Servis yapmak üzere yanıma gelen görevliye ne dediğimi bile bilmeden, etrafımdaki hiçbir şeyle ilgilenmeden Avery'yi izliyordum. Öyle ki diğer yanımda oturan Lily'nin benimle konuştuğunu fark etmem zaman almıştı.

''Beyaz salçalı tavuktan neden almıyorsun?'' diyordu. ''Tadı enfestir. Graf muhtemel ki buraya da kendi aşçılarını getirmiş olacak. Daldın Karmel.''

''Üzgünüm. Kafam dağınık.'' dedim hızlıca, aslında sadece Bay Suvorin'in kapı aralığında ne yapmaya çalıştığını çözmeye uğraşıyordum. Lily de ister istemez kimleri izlediğimi anlamıştı. Onun bakışlarını görünce ellerim yüzüme tırmanmak istedi, kızardı yanaklarım. Durumu açıklayacaktım ancak doğru kelimeyi bir türlü bulamıyordum.

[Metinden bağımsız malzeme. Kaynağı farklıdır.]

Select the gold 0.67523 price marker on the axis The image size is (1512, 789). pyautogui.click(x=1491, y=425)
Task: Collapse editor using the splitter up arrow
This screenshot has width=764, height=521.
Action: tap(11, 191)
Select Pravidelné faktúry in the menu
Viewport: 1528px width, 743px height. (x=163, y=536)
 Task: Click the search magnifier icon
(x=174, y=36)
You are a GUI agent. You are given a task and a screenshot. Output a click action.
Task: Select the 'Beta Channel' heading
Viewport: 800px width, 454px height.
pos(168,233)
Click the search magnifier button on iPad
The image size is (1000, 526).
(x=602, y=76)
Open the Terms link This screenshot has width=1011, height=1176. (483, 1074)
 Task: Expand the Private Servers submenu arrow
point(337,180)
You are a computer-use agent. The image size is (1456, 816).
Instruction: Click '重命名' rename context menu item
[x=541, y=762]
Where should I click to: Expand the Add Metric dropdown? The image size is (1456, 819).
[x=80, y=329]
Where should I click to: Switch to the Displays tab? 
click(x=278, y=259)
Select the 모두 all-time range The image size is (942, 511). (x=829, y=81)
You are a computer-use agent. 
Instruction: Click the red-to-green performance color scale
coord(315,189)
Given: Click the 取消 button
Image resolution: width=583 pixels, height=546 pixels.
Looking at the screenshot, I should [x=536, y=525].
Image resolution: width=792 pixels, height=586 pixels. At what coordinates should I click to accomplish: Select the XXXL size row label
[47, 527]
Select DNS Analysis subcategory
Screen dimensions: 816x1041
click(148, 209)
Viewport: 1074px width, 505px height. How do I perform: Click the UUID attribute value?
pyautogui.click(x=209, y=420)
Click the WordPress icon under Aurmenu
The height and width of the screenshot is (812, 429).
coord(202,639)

Konuşmadaki tutukluğumu görünce Lily'nin yüzüne benden telaşlı bir ifade sirayet etmişti fakat o da sözcüklerle açığa vurmaya cesaret edemiyordu. İkimiz de susuyorduk. En sonunda içimdeki tüm bu anlamsız kargaşadan sıyrılıp önümdeki çorbayı içmeyi denedim. Tam bu sırada Bay Suvorin nihayet masaya yaklaştı. Ona ayrılan yere geçmek yerine bizim karşımıza ilerledi. Aynı anda kuzenimde yaptığı gündelik sohbetten sıyrılmış, dikkatini ona vermişti.

Masadaki tüm gözler üstlerine çekilirken Bay Suvorin Bay Camber'a bir zarf uzattı. Söyledikleri sanırım Avery'nin keşfettiği şekilde onların bütünüyle benimsediği D dilindeydi. Çorbamı içmek istiyordum ancak Bay Camber'ın gözlerindeki bocalayan ifade beni engelliyordu. Gülümsemekle öfkelenmek arasında bir savaş veriyordu yüzü. Sonra o büyük bir çabayla kartı aldı ve yüksek sesle bir şeyler söyledi. Masanın sessizliği bozulmuştu. Bana çevrilen yüzlerden ilki hiç şüphesiz Lily'ydi.